Obesity's stigma lingers for teenage girls who attain normal BMI
White teenage girls with obesity who lose weight may benefit physically, but the weight change does not guarantee a boost to their self-esteem.
A new study has found that girls who attain normal body mass index (BMI) after being in the obese range continue to experience lower levels of self-esteem compared with teenagers who were never overweight or obese.
For the study, data was collected from the National Heart, Lung, and Blood Institute (NHLBI) Growth and Health Study (NGHS). Researchers followed for 10 years the health and weight of 2,206 black girls and white girls, starting when they were aged 9 to 10 years. The girls were separated into 1 of 3 groups—normal weight, transitioned out of obesity, and chronically obese—based on their BMI trends during the 10-year period. Self-perception profiles were administered to participants every other year.
The findings showed a difference in self-esteem levels between races. Self-esteem for black girls transitioning from the obese to the normal range rebounded compared with white girls; however, both races continued to have negative body perceptions.

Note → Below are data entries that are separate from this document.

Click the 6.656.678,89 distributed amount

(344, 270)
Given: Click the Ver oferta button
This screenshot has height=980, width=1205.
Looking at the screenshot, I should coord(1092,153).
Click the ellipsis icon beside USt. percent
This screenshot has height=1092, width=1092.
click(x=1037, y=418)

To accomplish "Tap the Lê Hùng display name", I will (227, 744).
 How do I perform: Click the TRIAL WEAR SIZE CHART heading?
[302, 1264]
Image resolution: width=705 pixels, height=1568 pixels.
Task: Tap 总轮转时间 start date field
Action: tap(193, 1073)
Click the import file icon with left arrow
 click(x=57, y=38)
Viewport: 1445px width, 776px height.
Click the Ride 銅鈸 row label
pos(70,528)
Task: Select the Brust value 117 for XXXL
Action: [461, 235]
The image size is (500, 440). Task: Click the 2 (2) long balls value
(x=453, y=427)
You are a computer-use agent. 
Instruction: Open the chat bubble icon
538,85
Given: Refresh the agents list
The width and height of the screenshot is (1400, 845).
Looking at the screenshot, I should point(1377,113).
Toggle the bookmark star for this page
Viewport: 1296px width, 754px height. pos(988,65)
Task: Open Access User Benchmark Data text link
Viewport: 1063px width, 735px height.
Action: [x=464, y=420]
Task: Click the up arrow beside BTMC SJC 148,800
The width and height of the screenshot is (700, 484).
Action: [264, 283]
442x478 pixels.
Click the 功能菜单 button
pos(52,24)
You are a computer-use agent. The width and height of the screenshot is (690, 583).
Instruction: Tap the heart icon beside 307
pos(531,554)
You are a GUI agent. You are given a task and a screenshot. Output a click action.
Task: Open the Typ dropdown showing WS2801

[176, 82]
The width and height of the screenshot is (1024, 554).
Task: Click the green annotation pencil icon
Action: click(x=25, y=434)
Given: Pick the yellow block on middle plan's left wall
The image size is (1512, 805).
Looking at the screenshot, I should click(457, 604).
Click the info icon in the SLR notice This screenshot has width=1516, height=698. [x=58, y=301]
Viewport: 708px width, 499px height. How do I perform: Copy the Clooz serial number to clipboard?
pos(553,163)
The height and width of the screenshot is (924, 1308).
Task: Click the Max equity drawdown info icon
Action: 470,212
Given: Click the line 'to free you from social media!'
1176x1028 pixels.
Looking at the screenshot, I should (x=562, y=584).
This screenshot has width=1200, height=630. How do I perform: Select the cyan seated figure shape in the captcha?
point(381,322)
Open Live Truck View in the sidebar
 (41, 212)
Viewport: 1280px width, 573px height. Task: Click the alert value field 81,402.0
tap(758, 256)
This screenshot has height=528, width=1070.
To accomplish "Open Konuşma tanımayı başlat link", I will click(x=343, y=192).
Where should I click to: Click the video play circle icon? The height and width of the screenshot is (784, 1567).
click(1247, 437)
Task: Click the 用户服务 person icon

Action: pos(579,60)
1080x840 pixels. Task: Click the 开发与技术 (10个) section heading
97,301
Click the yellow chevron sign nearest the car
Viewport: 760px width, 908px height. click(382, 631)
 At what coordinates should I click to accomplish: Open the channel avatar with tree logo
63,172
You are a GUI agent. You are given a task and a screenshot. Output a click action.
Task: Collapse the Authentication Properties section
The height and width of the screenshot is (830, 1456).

"We found that obese black and white teenage girls who transitioned out of obesity continued to see themselves as fat, despite changes in their relative body mass," said researchers. "Further, obese white girls had lower self-esteem than their normal-weight peers, and their self-esteem remained flat even as they transitioned out of obesity."
They suggest that the lingering self-esteem and self-image disadvantages associated with obesity exposure—even when weight is lost—reinforce the importance of tailoring sensitive, nonstigmatizing interventions for children.
The researchers note that the NGHS data set used for the findings is from the 1980s and 1990s and doesn't reflect today's higher obesity rates. The Centers for Disease Control and Prevention reports that about 17% of American children aged 2 to 19 years are obese.